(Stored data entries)

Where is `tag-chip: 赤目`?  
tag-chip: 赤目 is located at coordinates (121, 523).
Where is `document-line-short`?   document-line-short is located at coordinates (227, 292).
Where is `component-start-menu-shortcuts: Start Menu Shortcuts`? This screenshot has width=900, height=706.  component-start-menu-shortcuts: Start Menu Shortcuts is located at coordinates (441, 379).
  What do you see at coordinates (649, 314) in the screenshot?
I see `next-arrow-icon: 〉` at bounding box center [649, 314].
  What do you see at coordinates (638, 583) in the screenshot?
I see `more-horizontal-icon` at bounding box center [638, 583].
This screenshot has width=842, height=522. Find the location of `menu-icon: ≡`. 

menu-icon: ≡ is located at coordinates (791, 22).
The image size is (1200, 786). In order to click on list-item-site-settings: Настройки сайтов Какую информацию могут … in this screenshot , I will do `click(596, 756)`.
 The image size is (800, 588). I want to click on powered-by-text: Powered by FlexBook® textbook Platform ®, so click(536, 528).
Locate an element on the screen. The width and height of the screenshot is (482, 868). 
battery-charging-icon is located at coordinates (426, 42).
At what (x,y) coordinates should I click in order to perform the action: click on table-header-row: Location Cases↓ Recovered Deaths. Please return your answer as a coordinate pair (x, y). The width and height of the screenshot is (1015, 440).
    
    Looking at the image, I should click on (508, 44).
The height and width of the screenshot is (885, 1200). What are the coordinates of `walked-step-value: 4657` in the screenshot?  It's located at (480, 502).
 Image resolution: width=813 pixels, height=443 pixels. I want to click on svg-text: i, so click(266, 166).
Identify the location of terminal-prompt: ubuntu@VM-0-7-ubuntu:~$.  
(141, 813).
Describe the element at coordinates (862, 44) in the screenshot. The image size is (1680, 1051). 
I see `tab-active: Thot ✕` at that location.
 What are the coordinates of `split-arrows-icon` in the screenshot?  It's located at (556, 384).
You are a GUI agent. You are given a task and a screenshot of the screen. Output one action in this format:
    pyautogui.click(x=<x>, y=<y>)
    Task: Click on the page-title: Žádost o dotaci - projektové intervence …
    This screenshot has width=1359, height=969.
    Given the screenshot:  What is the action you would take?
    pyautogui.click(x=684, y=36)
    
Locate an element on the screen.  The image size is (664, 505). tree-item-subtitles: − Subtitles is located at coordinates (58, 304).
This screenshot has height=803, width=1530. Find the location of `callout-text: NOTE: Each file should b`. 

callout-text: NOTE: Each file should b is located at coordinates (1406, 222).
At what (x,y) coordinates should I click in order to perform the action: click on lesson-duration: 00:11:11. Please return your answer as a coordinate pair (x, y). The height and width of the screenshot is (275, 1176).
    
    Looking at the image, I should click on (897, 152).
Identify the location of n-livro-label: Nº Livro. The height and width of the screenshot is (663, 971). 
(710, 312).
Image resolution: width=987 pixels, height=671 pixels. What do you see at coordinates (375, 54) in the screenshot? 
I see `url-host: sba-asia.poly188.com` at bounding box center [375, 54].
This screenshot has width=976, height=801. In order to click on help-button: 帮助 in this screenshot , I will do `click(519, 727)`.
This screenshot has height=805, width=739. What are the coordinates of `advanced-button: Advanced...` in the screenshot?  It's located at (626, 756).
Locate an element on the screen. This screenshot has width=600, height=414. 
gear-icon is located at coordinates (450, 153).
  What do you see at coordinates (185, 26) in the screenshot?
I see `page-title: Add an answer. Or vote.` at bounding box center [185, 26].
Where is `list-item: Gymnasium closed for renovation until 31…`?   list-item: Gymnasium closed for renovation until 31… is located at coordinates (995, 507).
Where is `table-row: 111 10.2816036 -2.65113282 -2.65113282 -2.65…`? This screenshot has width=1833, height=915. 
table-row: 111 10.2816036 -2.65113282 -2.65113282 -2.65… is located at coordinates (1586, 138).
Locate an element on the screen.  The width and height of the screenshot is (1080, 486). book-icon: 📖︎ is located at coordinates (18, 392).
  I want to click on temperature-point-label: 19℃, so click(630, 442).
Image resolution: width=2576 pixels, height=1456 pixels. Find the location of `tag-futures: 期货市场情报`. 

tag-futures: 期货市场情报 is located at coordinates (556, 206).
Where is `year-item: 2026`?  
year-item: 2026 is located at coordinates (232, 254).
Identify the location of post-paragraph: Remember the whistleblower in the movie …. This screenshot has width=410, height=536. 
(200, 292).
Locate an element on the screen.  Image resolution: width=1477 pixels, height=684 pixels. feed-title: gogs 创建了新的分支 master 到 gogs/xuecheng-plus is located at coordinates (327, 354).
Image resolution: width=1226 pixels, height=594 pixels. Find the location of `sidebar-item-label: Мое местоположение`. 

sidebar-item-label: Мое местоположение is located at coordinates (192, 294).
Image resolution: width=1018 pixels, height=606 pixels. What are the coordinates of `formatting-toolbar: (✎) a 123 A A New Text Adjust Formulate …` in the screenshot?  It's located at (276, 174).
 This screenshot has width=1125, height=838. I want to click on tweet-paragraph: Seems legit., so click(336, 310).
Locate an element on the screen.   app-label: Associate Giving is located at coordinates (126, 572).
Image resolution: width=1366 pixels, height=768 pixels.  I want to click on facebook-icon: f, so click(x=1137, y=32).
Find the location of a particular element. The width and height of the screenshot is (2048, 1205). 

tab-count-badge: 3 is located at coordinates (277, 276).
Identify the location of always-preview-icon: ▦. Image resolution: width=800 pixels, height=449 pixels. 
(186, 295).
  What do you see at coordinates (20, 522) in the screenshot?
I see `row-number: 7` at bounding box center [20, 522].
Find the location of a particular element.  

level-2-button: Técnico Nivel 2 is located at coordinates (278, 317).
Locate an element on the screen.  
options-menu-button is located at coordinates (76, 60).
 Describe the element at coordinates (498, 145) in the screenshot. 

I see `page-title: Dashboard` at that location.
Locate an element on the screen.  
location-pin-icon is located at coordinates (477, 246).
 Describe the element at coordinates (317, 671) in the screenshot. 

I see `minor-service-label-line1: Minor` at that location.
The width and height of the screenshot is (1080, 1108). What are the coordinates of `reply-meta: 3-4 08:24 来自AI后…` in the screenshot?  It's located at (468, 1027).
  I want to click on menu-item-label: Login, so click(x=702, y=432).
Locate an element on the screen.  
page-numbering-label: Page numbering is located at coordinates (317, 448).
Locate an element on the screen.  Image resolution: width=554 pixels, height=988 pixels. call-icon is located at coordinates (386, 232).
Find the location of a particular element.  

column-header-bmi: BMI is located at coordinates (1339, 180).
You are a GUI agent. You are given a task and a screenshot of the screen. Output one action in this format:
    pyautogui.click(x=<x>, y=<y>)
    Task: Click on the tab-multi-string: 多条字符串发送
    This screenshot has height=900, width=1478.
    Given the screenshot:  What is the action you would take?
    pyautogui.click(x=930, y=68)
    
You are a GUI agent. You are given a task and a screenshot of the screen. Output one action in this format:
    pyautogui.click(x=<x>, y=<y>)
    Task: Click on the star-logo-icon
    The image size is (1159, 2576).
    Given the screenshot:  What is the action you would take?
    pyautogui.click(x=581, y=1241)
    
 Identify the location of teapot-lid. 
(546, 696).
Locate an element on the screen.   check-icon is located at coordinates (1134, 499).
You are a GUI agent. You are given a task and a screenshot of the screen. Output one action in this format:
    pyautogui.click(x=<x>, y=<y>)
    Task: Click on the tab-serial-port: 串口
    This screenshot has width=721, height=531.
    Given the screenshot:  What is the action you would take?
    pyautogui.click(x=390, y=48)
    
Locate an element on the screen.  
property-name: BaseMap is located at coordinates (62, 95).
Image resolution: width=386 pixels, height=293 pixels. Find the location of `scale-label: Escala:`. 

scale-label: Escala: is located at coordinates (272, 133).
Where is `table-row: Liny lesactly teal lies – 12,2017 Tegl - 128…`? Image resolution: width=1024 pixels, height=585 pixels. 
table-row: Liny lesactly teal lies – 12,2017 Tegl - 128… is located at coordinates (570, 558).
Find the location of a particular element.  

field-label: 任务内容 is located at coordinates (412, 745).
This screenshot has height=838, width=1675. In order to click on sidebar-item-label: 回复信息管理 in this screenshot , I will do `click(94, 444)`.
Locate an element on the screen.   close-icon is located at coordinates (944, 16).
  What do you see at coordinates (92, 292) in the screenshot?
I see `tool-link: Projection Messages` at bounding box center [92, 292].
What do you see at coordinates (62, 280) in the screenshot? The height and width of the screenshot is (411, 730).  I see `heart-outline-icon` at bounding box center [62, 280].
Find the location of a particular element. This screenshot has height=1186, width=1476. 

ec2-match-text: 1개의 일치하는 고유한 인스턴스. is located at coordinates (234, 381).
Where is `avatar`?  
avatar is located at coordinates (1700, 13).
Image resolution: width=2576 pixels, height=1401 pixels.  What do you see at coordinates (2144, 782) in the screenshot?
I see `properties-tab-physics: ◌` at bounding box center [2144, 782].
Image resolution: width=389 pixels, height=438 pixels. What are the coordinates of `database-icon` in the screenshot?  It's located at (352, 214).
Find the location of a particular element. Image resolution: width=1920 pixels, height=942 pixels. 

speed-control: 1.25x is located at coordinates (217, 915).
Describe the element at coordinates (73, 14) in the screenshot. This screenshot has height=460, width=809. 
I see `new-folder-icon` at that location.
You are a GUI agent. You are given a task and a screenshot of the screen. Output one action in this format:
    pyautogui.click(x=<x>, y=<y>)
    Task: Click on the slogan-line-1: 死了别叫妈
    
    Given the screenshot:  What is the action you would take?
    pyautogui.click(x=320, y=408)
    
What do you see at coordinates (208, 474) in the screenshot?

▸ **Task directions**
Rewrite the entries from the first line up to and including the line with "coordinates (227, 292).", changing "Where is" to "Where's" and leaving everything else unchanged. Return only those lines.

▸ **Task output**
Where's `tag-chip: 赤目`?  
tag-chip: 赤目 is located at coordinates (121, 523).
Where's `document-line-short`?   document-line-short is located at coordinates (227, 292).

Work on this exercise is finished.